Activity:
Each of the lines below must be restated exactly.

Items from a data source
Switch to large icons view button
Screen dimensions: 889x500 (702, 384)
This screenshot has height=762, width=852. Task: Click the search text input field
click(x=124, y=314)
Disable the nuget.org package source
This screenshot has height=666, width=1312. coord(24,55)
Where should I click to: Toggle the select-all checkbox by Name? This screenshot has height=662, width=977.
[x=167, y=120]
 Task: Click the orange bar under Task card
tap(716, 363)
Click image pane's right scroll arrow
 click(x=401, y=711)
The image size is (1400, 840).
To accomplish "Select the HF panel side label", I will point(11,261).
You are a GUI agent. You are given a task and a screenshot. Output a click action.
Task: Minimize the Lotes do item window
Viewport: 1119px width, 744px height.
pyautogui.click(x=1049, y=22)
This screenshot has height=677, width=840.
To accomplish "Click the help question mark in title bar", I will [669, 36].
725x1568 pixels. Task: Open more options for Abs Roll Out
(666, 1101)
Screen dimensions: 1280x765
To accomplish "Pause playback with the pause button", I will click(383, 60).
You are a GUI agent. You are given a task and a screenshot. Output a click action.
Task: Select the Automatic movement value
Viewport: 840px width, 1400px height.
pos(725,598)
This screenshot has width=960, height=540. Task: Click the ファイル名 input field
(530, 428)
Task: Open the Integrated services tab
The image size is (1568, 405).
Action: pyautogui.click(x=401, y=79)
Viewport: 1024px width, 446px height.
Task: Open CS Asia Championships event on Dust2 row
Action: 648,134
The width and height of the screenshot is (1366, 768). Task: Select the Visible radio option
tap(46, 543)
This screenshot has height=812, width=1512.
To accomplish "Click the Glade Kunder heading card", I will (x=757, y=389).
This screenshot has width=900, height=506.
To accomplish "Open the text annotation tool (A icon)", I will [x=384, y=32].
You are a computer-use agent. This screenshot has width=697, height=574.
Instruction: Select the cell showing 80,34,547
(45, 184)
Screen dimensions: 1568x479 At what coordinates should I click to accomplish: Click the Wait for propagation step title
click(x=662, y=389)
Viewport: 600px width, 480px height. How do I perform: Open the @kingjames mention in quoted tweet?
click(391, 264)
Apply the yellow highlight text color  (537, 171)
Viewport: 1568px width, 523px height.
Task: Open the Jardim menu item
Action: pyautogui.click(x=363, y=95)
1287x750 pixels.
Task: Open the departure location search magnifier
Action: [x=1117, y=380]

Finished exercise:
Switch to large icons view button
Screen dimensions: 889x500 (702, 384)
This screenshot has height=762, width=852. Task: Click the search text input field
click(x=124, y=314)
Disable the nuget.org package source
This screenshot has height=666, width=1312. coord(24,55)
Where should I click to: Toggle the select-all checkbox by Name? This screenshot has height=662, width=977.
[x=167, y=120]
 Task: Click the orange bar under Task card
tap(716, 363)
Click image pane's right scroll arrow
 click(x=401, y=711)
The image size is (1400, 840).
To accomplish "Select the HF panel side label", I will point(11,261).
You are a GUI agent. You are given a task and a screenshot. Output a click action.
Task: Minimize the Lotes do item window
Viewport: 1119px width, 744px height.
pyautogui.click(x=1049, y=22)
This screenshot has height=677, width=840.
To accomplish "Click the help question mark in title bar", I will [669, 36].
725x1568 pixels. Task: Open more options for Abs Roll Out
(666, 1101)
Screen dimensions: 1280x765
To accomplish "Pause playback with the pause button", I will click(383, 60).
You are a GUI agent. You are given a task and a screenshot. Output a click action.
Task: Select the Automatic movement value
Viewport: 840px width, 1400px height.
pos(725,598)
This screenshot has width=960, height=540. Task: Click the ファイル名 input field
(530, 428)
Task: Open the Integrated services tab
The image size is (1568, 405).
Action: pyautogui.click(x=401, y=79)
Viewport: 1024px width, 446px height.
Task: Open CS Asia Championships event on Dust2 row
Action: 648,134
The width and height of the screenshot is (1366, 768). Task: Select the Visible radio option
tap(46, 543)
This screenshot has height=812, width=1512.
To accomplish "Click the Glade Kunder heading card", I will (x=757, y=389).
This screenshot has width=900, height=506.
To accomplish "Open the text annotation tool (A icon)", I will [x=384, y=32].
You are a computer-use agent. This screenshot has width=697, height=574.
Instruction: Select the cell showing 80,34,547
(45, 184)
Screen dimensions: 1568x479 At what coordinates should I click to accomplish: Click the Wait for propagation step title
click(x=662, y=389)
Viewport: 600px width, 480px height. How do I perform: Open the @kingjames mention in quoted tweet?
click(391, 264)
Apply the yellow highlight text color  (537, 171)
Viewport: 1568px width, 523px height.
Task: Open the Jardim menu item
Action: pyautogui.click(x=363, y=95)
1287x750 pixels.
Task: Open the departure location search magnifier
Action: [x=1117, y=380]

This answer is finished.